(TASK)
Lines holding the string "will" are the ones to copy; find them all in the data.

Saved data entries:
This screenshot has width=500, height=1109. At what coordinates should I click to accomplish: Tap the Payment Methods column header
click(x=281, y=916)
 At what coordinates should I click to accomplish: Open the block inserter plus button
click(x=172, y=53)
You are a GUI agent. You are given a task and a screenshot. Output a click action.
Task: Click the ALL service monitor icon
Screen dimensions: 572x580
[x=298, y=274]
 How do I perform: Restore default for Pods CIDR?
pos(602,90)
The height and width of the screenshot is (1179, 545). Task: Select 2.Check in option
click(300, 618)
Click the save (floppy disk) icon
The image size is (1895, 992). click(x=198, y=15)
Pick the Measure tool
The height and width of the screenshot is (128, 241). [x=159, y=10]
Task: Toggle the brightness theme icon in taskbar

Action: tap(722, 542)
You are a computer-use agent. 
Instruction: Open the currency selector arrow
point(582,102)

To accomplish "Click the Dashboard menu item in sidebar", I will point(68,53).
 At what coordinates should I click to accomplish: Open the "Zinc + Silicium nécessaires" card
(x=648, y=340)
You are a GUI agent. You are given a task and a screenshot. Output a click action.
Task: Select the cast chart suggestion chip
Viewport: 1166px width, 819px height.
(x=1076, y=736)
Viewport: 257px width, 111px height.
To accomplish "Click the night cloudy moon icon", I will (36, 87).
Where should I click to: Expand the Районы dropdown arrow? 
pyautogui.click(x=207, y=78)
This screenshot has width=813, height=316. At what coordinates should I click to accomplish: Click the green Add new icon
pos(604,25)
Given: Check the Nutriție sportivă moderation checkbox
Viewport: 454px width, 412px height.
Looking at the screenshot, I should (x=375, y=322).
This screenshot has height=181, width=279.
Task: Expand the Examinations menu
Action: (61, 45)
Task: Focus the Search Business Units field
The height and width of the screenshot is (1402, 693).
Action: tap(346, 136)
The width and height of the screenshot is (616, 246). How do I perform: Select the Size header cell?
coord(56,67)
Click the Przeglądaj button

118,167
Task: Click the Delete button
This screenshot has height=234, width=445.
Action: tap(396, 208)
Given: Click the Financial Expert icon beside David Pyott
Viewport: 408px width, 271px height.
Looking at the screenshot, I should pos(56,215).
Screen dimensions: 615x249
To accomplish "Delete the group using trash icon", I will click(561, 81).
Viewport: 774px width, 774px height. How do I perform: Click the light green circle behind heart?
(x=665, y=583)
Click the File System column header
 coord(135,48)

(YOUR RESPONSE)
To accomplish "Click the Dashboard menu item in sidebar", I will point(68,53).
To accomplish "Click the night cloudy moon icon", I will (36, 87).
To accomplish "Delete the group using trash icon", I will click(561, 81).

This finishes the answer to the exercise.